Several days ago, I posted about possibly being gender fluid. Since then, after taking the advice offered (essentially, just thinking!), I've decided that agender seems to fit me. I am AFAB and have hardly ever thought about being anything else (until about a week ago). Now, when I think about past experiences, it seems obvious that I was experiencing dysphoria. I don't feel "male", but now that I have started paying attention to myself, I notice a serious lack of comfort as a female. I'm not just a tomboy, although that does apply to some extent. My body makes me extremely uncomfortable, to the point where I cannot walk past mirrors without feeling horrible. Being referred to by female pronouns is nearly unbearable. I don't identify with any binary genders, which makes me think agender. Other non-binary genders don't seem to fit.

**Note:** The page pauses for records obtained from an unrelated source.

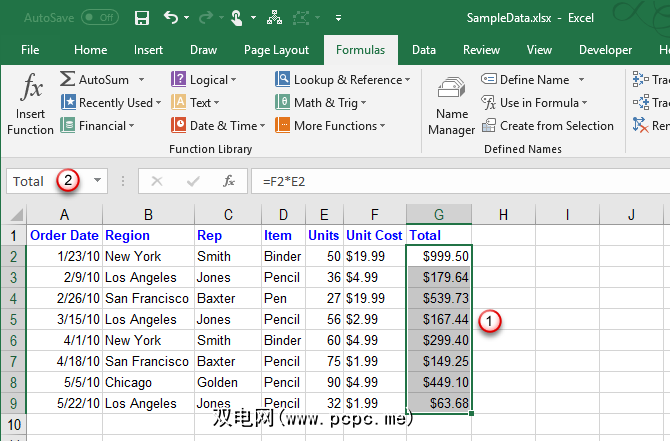Switch to the Data tab
670x441 pixels.
click(423, 50)
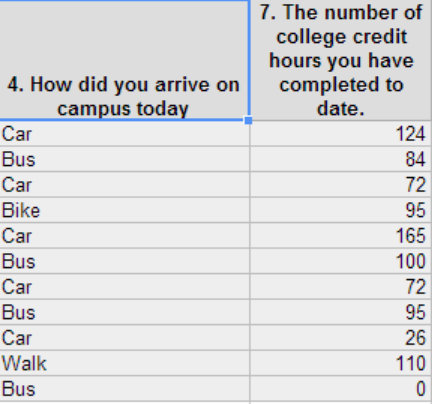The height and width of the screenshot is (404, 432).
Task: Select the 'college credit hours' header cell
Action: [x=341, y=60]
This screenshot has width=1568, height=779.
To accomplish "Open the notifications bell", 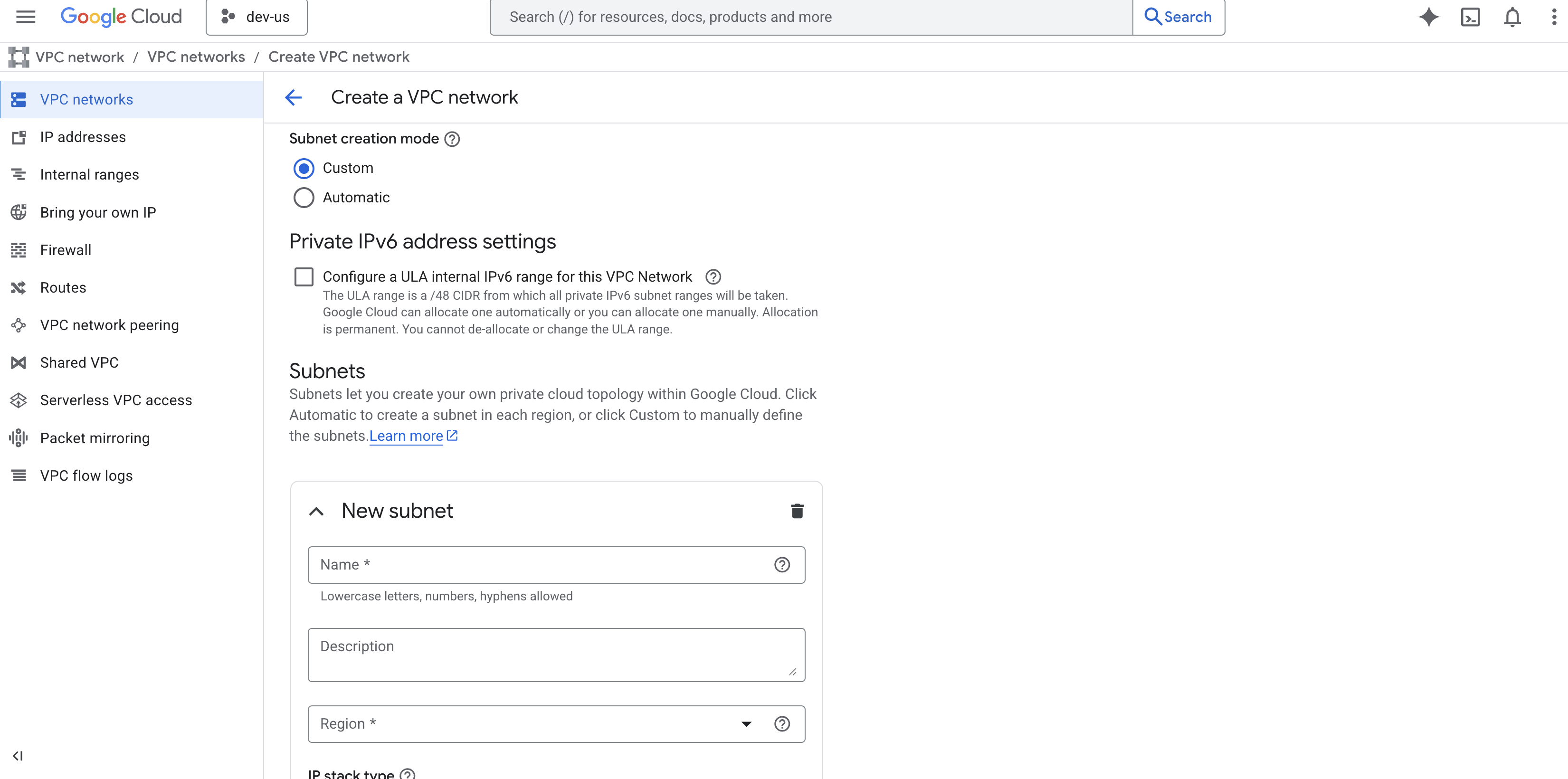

I have about one question for you: Do you feel like you don't have a gender/that you are gender neutral/like you don't care? I can only give text-book feedback, sorry ^_^ Hopefully some agender or non-binary people can come and comment.
Hey! So, with my experience with being agender, I feel a similar way. Speaking from experience, most of the time I feel genderless. I don't want to be in a male, or female body. I don't want to be confined to a binary gender. I basically feel as if I have no gender at all. It's a weird feeling. You're the only one who can fully know, but I hope I helped. If you have any questions please ask
I concur with Taxoc and will also add something Owen said a while back which also resonates with my own experience: Basically, gender is an academic concept to me. I understand it intellectually but do not experience it myself. Also, to add agender doesn't mean you have to act or dress gender neutral or have to use or prefer genderneutral pronouns. You can, but it's not a prerequisite.